I have a list of products, including variables such as the product name (as it appears on the receipt) and the merchant where the product was bought.
I have a good deal of them manually classified into a fixed group of categories (e.g. alcoholic drinks, vegetables, meat, etc.).
The data are, as always, noisy. In this case, particularly noisy because it comes from scanned receipts and OCR on not so good scans is usually very noisy.
I want to play around with algorithms to classify new data, using the two variables above.
There are several major sources of variation here:
- The OCR, which means a product (e.g. chicken) can be found with many different but relatively similar spelling (e.g. chiken, hicken, chicen, ...).

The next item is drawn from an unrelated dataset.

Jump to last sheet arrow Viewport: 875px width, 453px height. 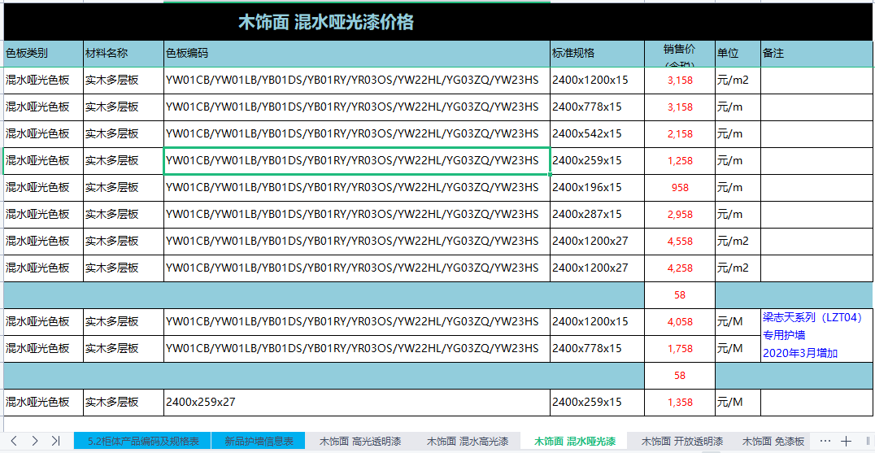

- The same product can have different names, according to the merchant who sold the product. In this case, the names can be either similar or completely different across merchants, but rather similar within every merchant.
- The same product can have very different names within the same merchant (e.g. branded products whose name on the receipt is the brand name, vs. generic names; soft drink vs. coca cola).

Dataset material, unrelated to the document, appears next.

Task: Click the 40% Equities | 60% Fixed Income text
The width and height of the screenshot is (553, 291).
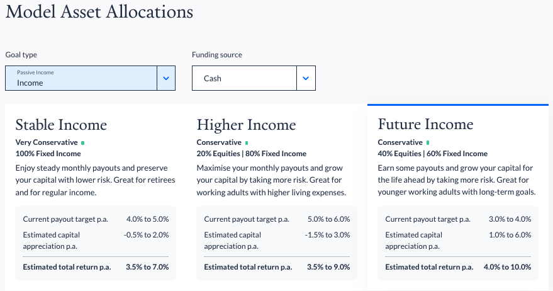Action: 432,154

I've tried some (kind of naive) classifier, using for example the distance between strings (which tackles mostly the first main source of variation mentioned above), but I am not very happy with the results.
So I wanted to reach out here to ask for ideas on how to tackle this problem. I guess many people have "solved" or at least worked much longer in this kind of problem than I did (a few hours) so I would really appreciate any guidance here.
By the way, I use mostly R, so R-based solutions would be greatly appreciated.